Insieme con Paolo ripercorro qualche momento del nostro
pellegrinaggio, mentre usciamo dal Lazio e ci avviamo verso
le Marche. La sensazione che mi ha pervaso traversando la
mia citta' e' come una bella donna colma di fascino ma priva
d'Amore, gretta ed arrogante, corrotta e pervertitrice,
presto il suo aspetto si deteriorera' e di essa non resteranno
che le vestigia d'un passato splendore.
Ritorno col pensiero a Medjugorje, alla
sua Cattedrale imponente, a tutta quella gente che prega
incurante degli scherni, delle derisioni del mondo, al suo
cielo terso, alla pace che proviene da tutto cio' che la
circonda. Alle famiglie, ai volti di quei contadini ed operai
che abbiamo incontrato, rubicondi o incavati ma tutti trasfigurati,
alla loro pazienza imperturbabile, al loro pregare, alle
centinaia di giovani chini a parlare con Dio e la Madonna.
Agli anziani che con noi hanno camminato sul sentiero lastricato
di pietre aguzze del Krizevac e del Podbrdo, alle due bimbe
sfortunate che - ognuna a suo modo, Francesca con la sua
tranquillita', Eliana con la sua ferma volonta' - hanno
dimostrato che non ci si deve fermare dinanzi agli ostacoli.
Parliamo, io e Paolo, del giovane sacerdote barbuto che
ha concelebrato la Messa sulla nave e che nell'omelia ha
esultato con noi per la scoperta di Medjugorje; della figura
del giovane Jozo, mistica, quasi carismatica eppure cosi'
determinata, mentre intorno a noi genitori di altri scout
chiacchierano nel linguaggio corrente che domina questa
vita di inani corse, di questa esistenza greve e materialistica
in cui si parla di moda, di successo, di danaro, di lavoro.

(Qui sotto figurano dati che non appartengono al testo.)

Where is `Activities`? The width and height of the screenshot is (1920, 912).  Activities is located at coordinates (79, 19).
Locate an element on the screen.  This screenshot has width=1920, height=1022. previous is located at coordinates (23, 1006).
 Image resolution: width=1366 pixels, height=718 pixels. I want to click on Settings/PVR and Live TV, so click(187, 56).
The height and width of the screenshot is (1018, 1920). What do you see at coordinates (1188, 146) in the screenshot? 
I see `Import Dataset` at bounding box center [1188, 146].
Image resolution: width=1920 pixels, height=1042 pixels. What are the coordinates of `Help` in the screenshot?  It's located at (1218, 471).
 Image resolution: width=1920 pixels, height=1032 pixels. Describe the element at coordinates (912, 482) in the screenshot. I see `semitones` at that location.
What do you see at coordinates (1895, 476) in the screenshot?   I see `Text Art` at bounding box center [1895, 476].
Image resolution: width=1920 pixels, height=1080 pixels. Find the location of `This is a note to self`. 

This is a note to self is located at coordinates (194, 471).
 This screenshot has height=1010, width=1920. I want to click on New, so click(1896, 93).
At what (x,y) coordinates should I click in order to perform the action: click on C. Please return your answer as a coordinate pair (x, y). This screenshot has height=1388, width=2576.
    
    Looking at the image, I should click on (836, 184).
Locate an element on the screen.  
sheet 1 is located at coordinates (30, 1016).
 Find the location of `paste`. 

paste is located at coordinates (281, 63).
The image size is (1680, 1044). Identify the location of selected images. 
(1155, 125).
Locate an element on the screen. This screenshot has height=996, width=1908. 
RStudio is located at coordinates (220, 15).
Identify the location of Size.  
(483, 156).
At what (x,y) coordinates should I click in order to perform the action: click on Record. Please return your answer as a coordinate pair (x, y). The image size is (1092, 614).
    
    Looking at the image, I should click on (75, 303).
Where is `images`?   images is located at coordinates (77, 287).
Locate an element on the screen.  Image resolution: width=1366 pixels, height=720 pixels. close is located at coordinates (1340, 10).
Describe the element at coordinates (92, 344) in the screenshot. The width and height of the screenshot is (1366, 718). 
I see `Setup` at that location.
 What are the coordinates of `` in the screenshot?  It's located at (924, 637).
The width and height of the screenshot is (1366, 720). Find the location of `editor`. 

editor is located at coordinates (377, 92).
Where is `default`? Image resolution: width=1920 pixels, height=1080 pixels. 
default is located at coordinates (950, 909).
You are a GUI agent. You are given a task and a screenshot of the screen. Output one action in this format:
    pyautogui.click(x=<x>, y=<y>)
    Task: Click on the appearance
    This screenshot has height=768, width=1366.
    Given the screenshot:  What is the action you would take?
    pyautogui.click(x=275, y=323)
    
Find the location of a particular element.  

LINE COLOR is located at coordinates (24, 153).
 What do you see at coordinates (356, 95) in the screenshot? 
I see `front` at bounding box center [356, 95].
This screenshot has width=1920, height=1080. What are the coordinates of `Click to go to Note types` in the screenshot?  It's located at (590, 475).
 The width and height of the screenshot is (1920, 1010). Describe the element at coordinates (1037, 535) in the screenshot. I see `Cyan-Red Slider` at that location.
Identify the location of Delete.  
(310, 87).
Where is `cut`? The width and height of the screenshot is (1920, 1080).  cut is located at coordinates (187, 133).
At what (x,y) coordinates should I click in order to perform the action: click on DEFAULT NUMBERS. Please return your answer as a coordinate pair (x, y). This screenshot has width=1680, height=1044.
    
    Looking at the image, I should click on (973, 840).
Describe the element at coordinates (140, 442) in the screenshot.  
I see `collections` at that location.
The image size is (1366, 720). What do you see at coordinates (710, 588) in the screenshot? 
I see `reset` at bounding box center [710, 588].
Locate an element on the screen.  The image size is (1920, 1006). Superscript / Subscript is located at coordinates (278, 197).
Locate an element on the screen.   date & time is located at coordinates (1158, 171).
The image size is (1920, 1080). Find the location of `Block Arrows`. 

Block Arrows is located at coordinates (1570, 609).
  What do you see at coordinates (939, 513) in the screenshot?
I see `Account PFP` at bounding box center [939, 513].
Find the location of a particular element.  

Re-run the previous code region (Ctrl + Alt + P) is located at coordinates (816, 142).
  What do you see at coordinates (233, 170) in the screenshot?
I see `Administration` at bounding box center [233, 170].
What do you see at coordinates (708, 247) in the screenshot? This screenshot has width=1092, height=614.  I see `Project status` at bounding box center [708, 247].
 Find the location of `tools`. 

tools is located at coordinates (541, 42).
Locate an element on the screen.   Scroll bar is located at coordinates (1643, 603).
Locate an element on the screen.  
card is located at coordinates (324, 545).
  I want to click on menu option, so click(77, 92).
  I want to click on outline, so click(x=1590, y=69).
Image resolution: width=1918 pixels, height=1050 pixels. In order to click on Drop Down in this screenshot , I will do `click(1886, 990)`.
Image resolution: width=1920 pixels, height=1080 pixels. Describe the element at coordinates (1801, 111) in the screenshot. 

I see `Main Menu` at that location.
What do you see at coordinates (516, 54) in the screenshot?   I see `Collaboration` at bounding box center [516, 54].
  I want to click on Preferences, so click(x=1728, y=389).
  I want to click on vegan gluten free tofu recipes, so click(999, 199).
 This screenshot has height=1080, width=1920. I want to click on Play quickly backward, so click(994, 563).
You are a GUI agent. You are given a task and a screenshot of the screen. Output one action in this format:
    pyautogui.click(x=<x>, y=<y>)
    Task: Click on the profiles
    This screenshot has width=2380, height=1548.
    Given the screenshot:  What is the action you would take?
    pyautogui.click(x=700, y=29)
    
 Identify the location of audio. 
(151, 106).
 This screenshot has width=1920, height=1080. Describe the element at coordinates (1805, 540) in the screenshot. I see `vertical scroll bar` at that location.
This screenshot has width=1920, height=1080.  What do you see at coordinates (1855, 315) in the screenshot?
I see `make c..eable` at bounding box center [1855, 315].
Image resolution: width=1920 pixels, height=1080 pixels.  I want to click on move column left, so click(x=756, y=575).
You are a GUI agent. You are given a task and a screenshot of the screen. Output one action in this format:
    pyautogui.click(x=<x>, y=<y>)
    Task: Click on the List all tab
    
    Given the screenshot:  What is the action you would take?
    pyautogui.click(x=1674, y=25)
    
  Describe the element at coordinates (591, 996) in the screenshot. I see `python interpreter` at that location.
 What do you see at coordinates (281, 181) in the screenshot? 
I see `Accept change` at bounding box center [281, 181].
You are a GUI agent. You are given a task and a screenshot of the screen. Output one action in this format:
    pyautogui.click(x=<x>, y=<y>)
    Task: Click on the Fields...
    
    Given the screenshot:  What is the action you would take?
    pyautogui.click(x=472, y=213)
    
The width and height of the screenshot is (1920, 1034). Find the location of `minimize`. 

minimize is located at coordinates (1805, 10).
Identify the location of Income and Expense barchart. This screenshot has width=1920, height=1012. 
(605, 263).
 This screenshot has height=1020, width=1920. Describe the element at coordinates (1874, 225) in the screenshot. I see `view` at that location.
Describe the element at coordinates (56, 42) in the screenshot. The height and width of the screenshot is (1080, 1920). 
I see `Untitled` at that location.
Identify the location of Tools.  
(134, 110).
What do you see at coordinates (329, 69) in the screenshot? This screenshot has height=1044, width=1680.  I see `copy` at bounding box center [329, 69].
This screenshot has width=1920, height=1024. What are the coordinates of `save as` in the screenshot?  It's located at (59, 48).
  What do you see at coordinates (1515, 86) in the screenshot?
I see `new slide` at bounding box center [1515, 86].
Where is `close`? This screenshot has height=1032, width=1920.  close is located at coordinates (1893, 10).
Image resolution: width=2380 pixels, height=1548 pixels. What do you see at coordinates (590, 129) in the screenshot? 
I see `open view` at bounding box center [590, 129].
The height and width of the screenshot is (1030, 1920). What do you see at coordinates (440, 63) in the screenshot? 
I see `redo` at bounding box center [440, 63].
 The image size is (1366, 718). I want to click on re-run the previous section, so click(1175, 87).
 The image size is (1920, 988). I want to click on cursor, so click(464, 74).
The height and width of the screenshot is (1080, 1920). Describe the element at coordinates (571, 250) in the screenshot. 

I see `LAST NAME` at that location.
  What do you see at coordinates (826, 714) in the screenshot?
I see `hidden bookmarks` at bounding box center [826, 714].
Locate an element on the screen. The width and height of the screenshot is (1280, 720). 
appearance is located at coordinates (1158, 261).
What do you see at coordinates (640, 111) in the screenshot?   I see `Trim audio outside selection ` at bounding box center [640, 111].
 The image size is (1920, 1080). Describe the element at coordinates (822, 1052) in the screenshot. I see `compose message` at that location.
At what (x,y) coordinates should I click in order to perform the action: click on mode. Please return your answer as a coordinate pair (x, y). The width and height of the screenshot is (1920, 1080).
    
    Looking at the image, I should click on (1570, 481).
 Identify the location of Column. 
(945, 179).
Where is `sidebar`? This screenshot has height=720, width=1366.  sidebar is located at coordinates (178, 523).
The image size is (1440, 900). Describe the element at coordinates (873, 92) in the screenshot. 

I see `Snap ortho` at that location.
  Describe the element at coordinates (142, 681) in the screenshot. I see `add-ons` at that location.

E capisco che non posso rinchiudermi in me stessa, sprofondare
nella sensazione di benessere spirituale che la visita a
Medjugore ha prodotto nel mio animo; debbo anche agire,
altrimenti questo mio pellegrinaggio non dara' che frutti
stentati! E' necessario testimoniare ed io lo faccio cosi'
- per mezzo di questo dono che Dio mi ha elargito - parlando
al cuore di altri uomini con frasi semplici, come una bimba
ai primi balbettii, affinche la mia esperienza e quella
di altre persone che hanno come me intrapreso questo cammino
fino a Medjugorje non venga dimenticata.
Difficile compito questo che mi accingo
ad intraprendere, rientrando nell'atmosfera dantesca in
cui ho vissuto prima e che comunque e' quella in cui vivro',
ed impegnativo sara' il dover affrontare i mille problemi
giornalieri.
Ma grazie a questa nuova serenita' - che vorrei poter comunicare
non solo a parole, ma con il comportamento e la coerenza
agli insegnamenti recepiti - li risolvero', anche se dentro
di me vibrera' un desiderio infinito di fuggire e ritornare
laggiu' a Medjugorje dove regna l'essenzialita', la pace,
la tolleranza, l'amore a cui lo spirito dell'uomo aspira
da sempre, poiche' in esso non s'e' mai sopita l'indefinita
nostalgia della sua origine celeste.